▶
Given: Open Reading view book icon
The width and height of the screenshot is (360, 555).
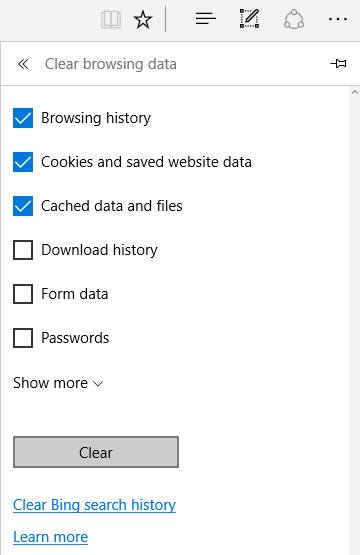Looking at the screenshot, I should [x=111, y=19].
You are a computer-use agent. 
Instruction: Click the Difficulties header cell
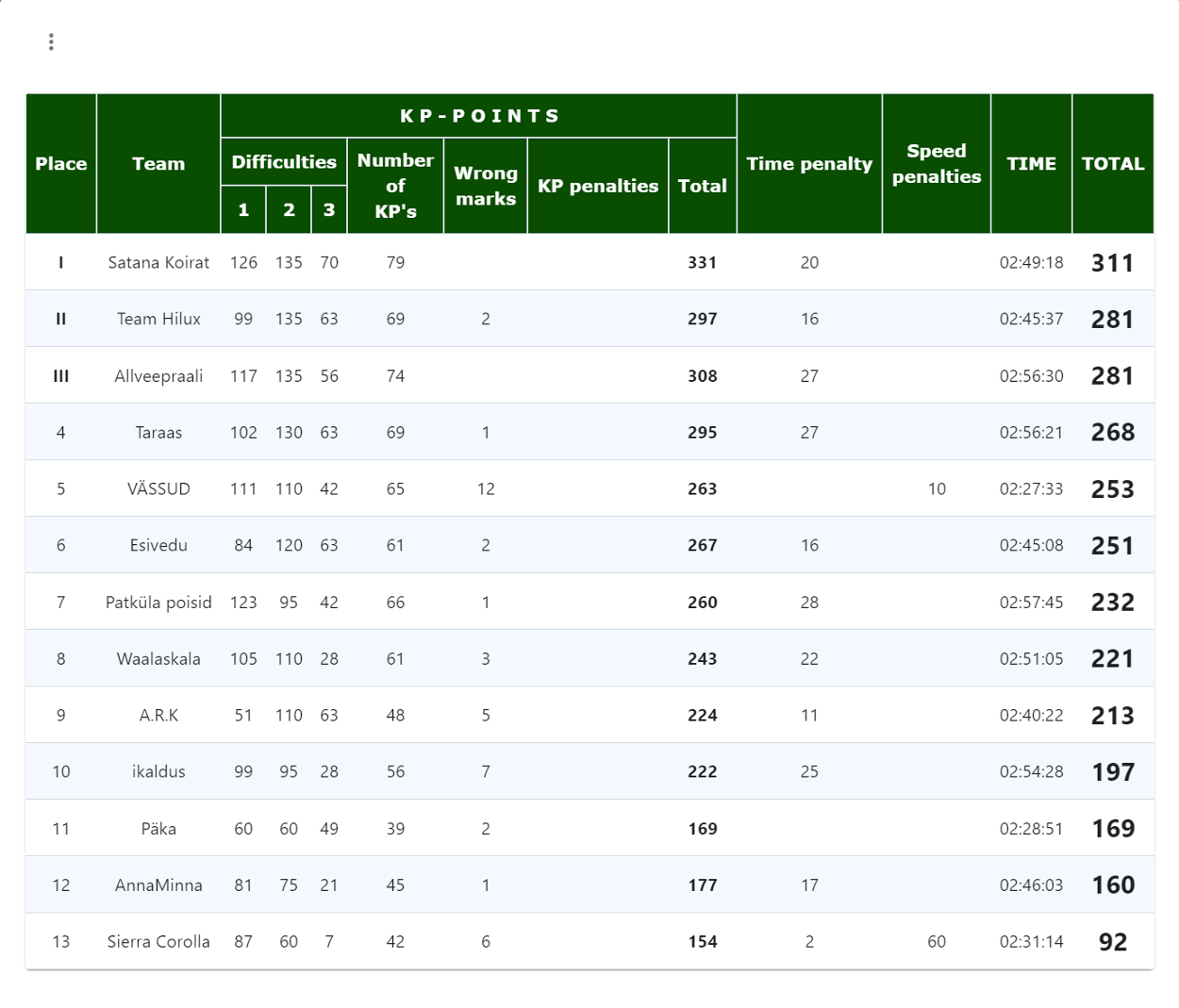coord(284,161)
◀
> About this task:
Every entry should be repeated verbatim, with the pictures left out.

> Exercise response:
Given: Open Reading view book icon
The width and height of the screenshot is (360, 555).
Looking at the screenshot, I should [x=111, y=19].
You are a computer-use agent. 
Instruction: Click the Difficulties header cell
coord(284,161)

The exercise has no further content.